I have a feeling that all these towns are new satellite towns. Depressing apartment blocks, construction sites and pretentious trees. I'm beginning to think that maybe Lelystad doesn't have a museum. The roofs are all the same, the rows of trees separate the portions of different architecture. Small cars outside every house. Cranes. Grey skies, and those pretentious trees. They're trying to disguise what these town really are: living factories. They don't belong here, and neither do the people. Uprooted from any culture or convenience for the illusion that they are living richly, like they feel they are entitled to. For their own 40m2 with a window with a view of someone else's window with a view, and perhaps if they are lucky, they can look out upon those pretentious trees, that fail to soften the sharp edges of this depressing reality.
I was right. Lelystad is part of the post-war land reclaimation projects.

The town was established in 1967 and is 5 metres below sea level. I arrived at the brand new station. The glare, the edges hurt my eyes.
Even the artist's drawings have those damn pretentious trees.

Really, these towns just exist as cheap alternatives to living in real cities, where everyone commutes to every day. Part of the construction site of the station had children's art on it. I mean, these kids know. This painting is iconic in this regard. It is a circular train track, going nowhere in a tiny tiny loop. Lelystad: Where even kids get depressed!

I was however wrong about there not being any museums. Just a short 15 minute bus-ride from the station alongside the fake coast were a couple. It turns out, none that I really wanted to go to. However, the place was packed, full of people- even people speaking German and French. Tourists? Yes, this place has a very large outlet mall. I'd been to outlet malls in Japan, and honestly, noone does tack better that Japan, but this place seriously reminded me more of a theme park. Yeesh. This city could not get any more artificial.For big and tall men who still want to dress like douche-bags!

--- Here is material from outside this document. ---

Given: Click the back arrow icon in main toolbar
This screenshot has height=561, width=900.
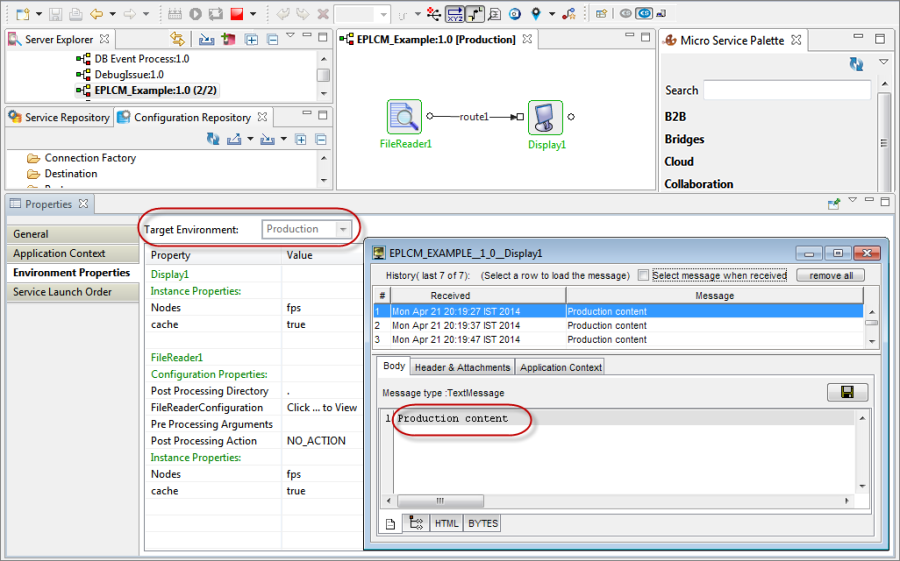Looking at the screenshot, I should click(97, 14).
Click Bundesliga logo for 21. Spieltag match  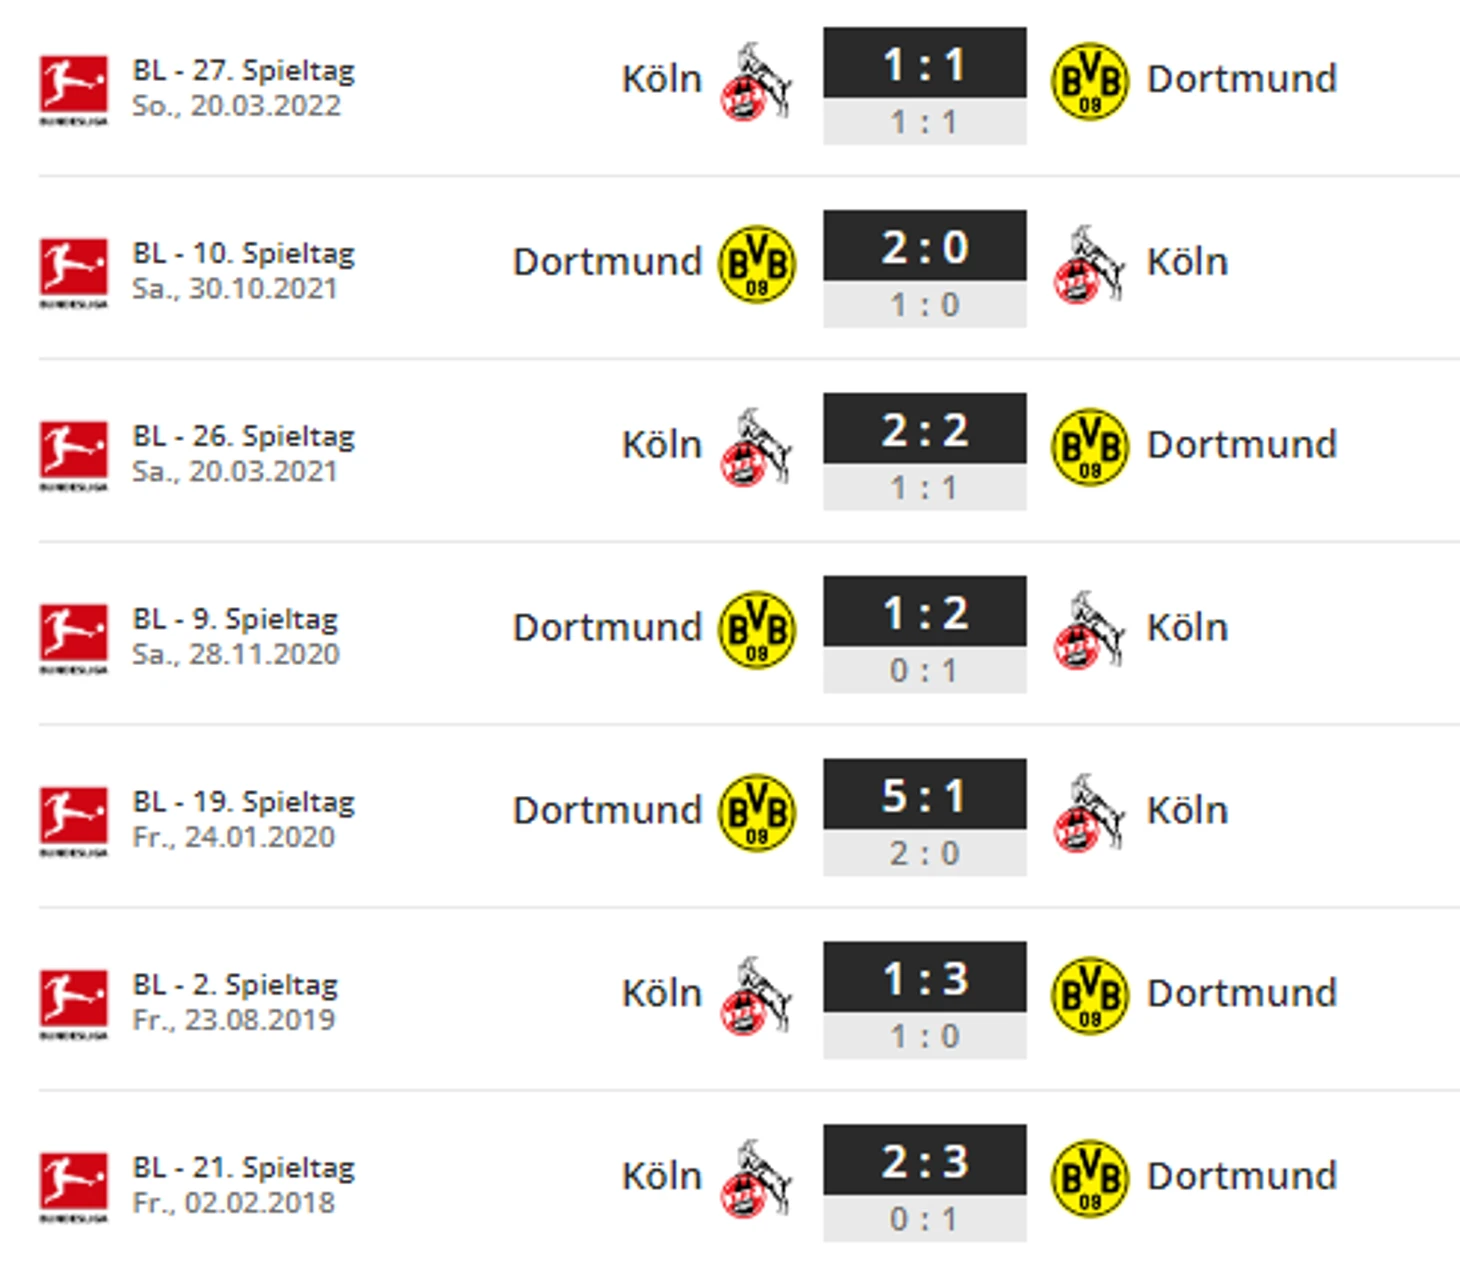pyautogui.click(x=73, y=1187)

Two little girls, one little boy, and an eager beaver... Fail...


On the way home, between the Lelystad and the other identical towns, this was the scenery. Literally, it is a barren wasteland, brought up from the depths for no real good reason...
I don't know. Maybe Lelystad is a great place to live. Their website talks about it being a 'feat of engineering', but with all the magnificent, pretty and charming towns and cities in Holland, I feel that Lelystad is a defeat of humanity.

2 comments:

Jeremy said...

Let's NOT go there when I visit in August.

Ruben said...

Well, unless you need some big and tall clothes...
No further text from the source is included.